Half of U.S. Drivers Say They Often Use Cellphones Behind the Wheel

Texting and driving can be deadly. Holding your phone in your hand to talk and surfing the internet while behind the wheel is dangerous, too.

This is widely known, but a new survey finds that about half of all respondents still use an electronic device most or every time they drive.

“I'd say it's not as much surprising as it is frustrating,” said Adam Snider, a spokesman for the nonprofit Governors Highway Safety Association (GHSA), which wasn't involved in the study but issued a news release after it was released. “Distracted driving is something that is incredibly pervasive.”

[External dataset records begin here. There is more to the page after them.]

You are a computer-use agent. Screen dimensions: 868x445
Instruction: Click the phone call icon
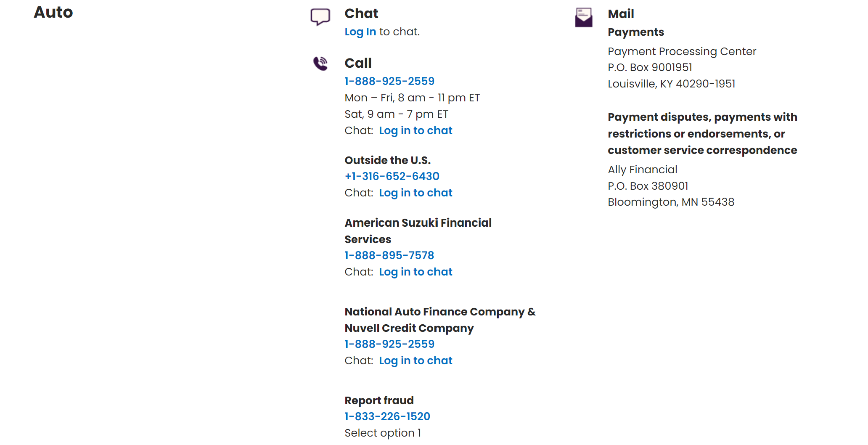pos(320,64)
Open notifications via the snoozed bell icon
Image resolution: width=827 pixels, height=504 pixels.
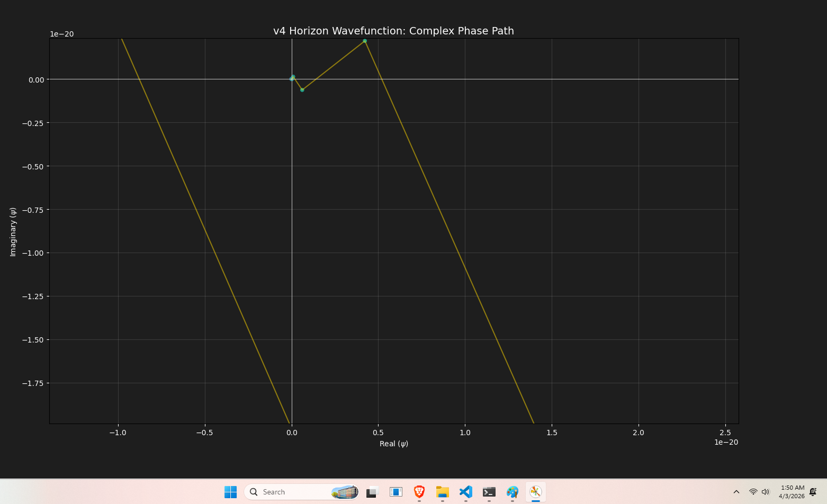813,492
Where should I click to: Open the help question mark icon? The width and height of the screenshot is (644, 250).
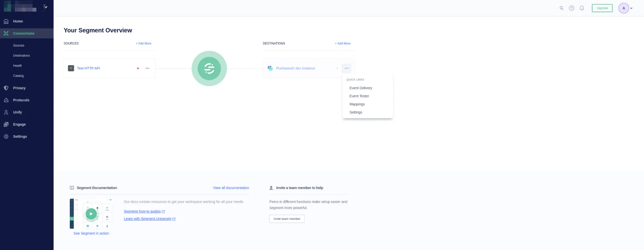point(572,8)
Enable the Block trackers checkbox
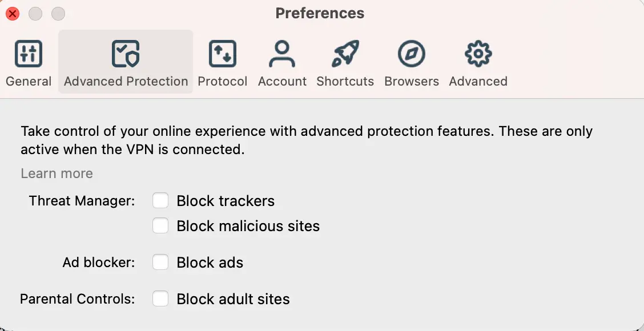This screenshot has height=331, width=644. point(160,200)
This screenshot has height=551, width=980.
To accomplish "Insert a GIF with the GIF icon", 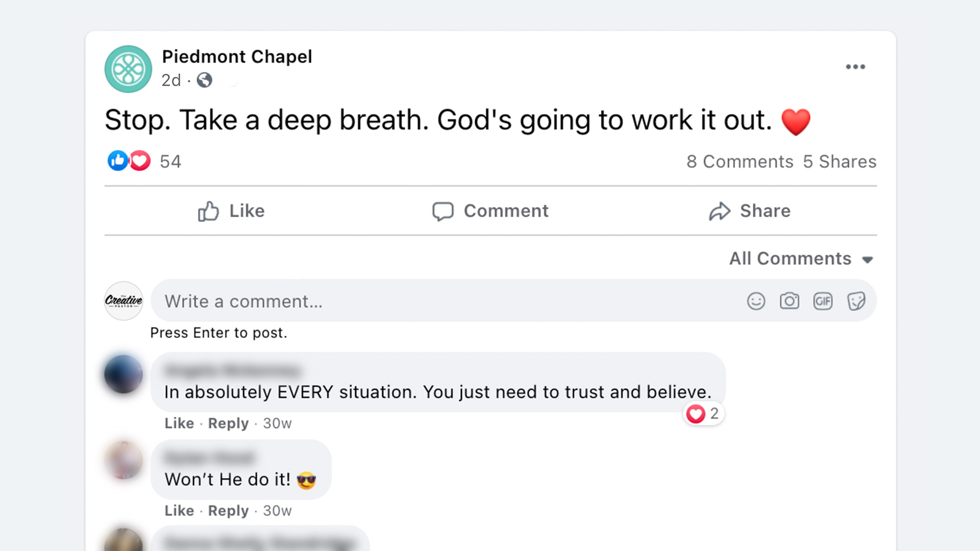I will tap(823, 301).
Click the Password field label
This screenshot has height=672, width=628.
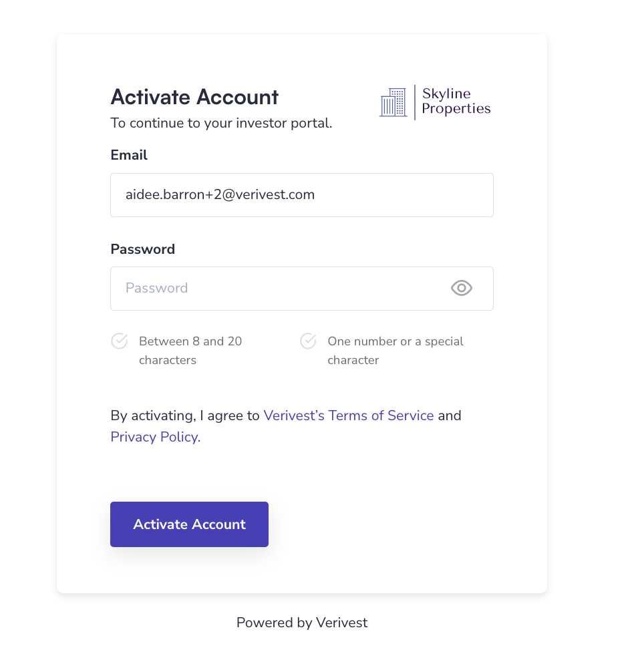click(x=143, y=249)
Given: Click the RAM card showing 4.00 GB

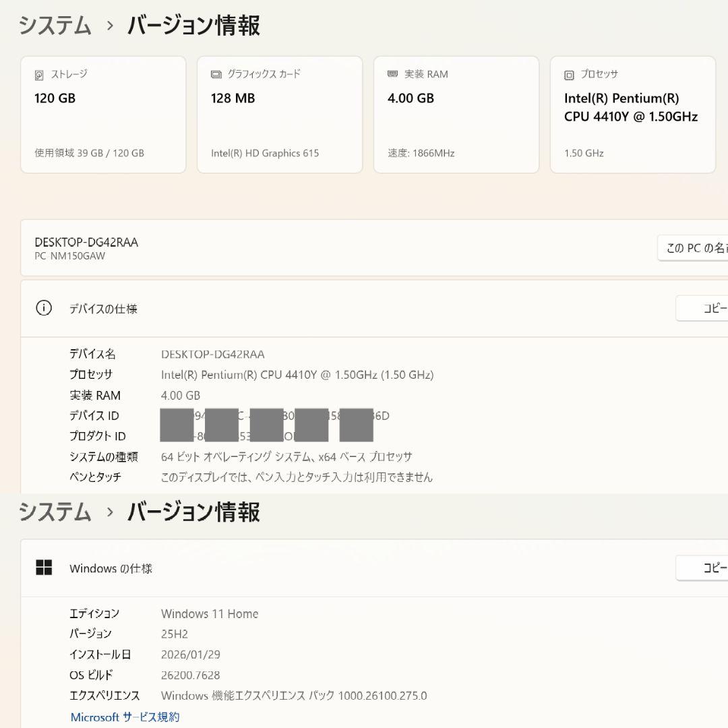Looking at the screenshot, I should coord(456,115).
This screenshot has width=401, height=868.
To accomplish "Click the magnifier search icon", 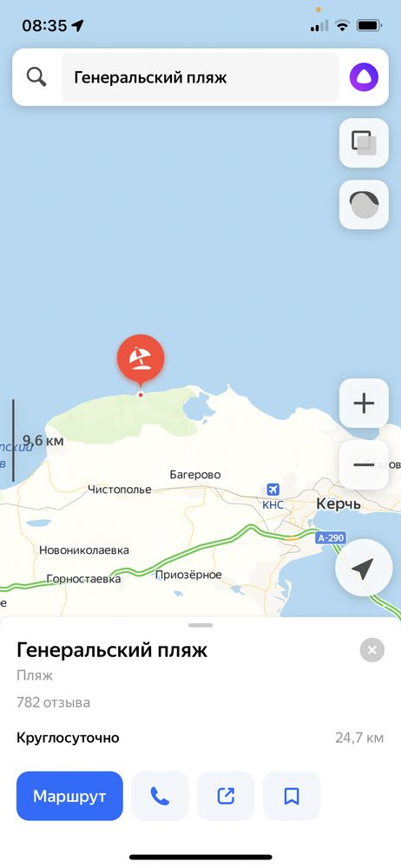I will tap(36, 77).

In the survey, conducted by the Insurance Institute for Highway Safety (IIHS), more than 2,000 licensed drivers were asked how much they agreed with dozens of statements designed with the Health Belief Model in mind.

That model is described as a behavioral change theory developed to understand why some people don't adopt a certain health behavior. It's usually applied to illness or disease prevention, according to the study.

“I think the results from this study really help shed some light on the reasons why” people are still using their phones in their cars, said lead author Aimee Cox, a research associate with the IIHS.

Cox said that appears to include “the need or the perceived need to respond to family or friends, the need for information, all these things that modern cellphones have really allowed us to do without thinking about it.”

While distracted drivers are using their phones while driving because they don't want to miss a call from their kids, for example, it's also their family members who they say could motivate them to put the phones down.

“I think that provides a really unique opportunity to where if we can encourage that open and safe communication and dialogue, we can have teen drivers and kids encouraging their parents to practice safe driving behaviors and vice versa. I think it needs to go both ways,” Cox said.

Distracted drivers killed at least 3,000 people in 2020, according to a statement issued by GHSA CEO Jonathan Adkins. That was 8% of all traffic deaths.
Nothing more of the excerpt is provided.